A novel anti-cancer therapeutic strategy to target autophagy accelerates radiation-associated atherosclerosis.

Abstract Purpose Autophagy inhibition is a novel therapeutic strategy suggested for patients with advanced cancer, especially those who underwent radiation therapy. In the present study, we investigated whether autophagy inhibitors accelerate the progression of radiation-associated atherosclerosis (RAA). Methods Materials and Results: Eight-week-old ApoE−/− mice were fed a western diet, and their left common carotid arteries were partially ligated to induce atherogenesis. Four weeks later, local ionizing radiation (IR) at a dose of 5 or 10 Gy was used to induce RAA in the left common carotid artery. After another 4 weeks, severe plaque burden associated with increased macrophage infiltration and lipid deposition, reduced smooth muscle cells, and decreased collagen expression was observed. In addition, these changes occurred in a dose-dependent manner.

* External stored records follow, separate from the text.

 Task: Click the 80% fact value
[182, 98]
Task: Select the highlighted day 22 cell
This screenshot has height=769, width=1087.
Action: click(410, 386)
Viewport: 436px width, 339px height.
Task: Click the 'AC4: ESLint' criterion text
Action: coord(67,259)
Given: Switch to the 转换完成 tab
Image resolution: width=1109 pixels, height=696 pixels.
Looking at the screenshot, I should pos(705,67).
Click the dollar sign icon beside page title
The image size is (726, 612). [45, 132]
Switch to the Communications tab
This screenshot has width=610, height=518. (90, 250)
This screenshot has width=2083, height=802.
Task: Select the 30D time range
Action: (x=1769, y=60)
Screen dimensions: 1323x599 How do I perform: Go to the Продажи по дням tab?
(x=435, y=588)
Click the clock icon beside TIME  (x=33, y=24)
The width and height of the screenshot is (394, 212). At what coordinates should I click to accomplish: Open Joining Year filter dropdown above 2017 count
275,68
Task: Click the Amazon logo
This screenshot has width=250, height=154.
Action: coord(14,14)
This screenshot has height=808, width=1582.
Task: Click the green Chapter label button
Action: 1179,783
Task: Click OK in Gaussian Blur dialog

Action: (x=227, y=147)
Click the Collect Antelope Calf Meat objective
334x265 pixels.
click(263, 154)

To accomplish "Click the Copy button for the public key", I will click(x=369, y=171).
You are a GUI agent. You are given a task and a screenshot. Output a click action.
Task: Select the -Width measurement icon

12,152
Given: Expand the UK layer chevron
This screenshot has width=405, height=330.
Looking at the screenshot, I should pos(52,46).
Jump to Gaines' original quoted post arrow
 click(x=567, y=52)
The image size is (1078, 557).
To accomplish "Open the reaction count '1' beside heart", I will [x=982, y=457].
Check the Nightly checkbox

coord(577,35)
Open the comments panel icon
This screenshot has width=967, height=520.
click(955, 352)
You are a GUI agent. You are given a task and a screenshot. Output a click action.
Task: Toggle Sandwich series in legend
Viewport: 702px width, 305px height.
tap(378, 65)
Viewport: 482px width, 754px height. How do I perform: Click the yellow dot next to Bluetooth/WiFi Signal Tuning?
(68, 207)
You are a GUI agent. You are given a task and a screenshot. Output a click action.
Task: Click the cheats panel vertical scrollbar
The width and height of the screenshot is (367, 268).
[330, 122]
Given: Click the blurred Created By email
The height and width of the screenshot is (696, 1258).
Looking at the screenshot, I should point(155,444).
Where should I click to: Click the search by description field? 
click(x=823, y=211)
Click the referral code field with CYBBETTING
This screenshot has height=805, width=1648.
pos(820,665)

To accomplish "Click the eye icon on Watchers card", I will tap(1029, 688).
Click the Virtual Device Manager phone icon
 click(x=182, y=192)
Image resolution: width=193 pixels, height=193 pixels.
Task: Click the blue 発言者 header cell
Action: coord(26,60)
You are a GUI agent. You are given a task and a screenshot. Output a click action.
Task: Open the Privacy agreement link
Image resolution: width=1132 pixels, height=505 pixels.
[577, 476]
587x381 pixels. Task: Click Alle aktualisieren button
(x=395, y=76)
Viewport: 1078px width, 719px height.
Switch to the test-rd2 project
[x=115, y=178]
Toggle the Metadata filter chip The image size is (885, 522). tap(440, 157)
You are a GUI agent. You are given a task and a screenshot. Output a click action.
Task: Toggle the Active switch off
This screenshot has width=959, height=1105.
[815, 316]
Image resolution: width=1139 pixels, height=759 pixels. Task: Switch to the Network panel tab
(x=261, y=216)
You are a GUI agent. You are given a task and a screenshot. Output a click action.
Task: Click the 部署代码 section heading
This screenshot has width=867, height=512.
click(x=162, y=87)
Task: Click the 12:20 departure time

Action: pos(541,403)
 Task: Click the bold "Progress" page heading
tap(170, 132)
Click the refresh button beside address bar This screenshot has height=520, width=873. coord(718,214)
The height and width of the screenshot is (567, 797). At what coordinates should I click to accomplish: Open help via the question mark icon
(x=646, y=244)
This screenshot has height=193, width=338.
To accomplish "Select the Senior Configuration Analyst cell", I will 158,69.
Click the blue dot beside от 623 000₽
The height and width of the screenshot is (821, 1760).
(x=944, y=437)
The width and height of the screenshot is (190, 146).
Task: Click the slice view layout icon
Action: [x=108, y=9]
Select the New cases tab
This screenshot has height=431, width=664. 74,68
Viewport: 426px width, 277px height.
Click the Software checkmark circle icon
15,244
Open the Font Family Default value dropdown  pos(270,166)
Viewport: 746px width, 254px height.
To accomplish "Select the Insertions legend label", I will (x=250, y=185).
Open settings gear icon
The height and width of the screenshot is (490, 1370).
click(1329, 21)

Improved autophagic flux caused by IR was observed in both macrophages of the atherosclerotic plaque and peritoneal macrophages in vitro. The inhibition of autophagic flux by chloroquine (50 mg/kg/d) further accelerated the progression of RAA in the left common carotid arteries of ApoE−/− mice. Furthermore, chloroquine treatment exacerbated IR-induced p65 nuclear translocation, IκBα degradation, and transcription of NF-κB target genes in peritoneal macrophages. Conclusions IR promotes atherogenesis and increases autophagic flux. In addition, autophagy inhibition by chloroquine accelerates the progression of RAA lesions by stimulating NF-κB-mediated inflammatory responses in macrophages.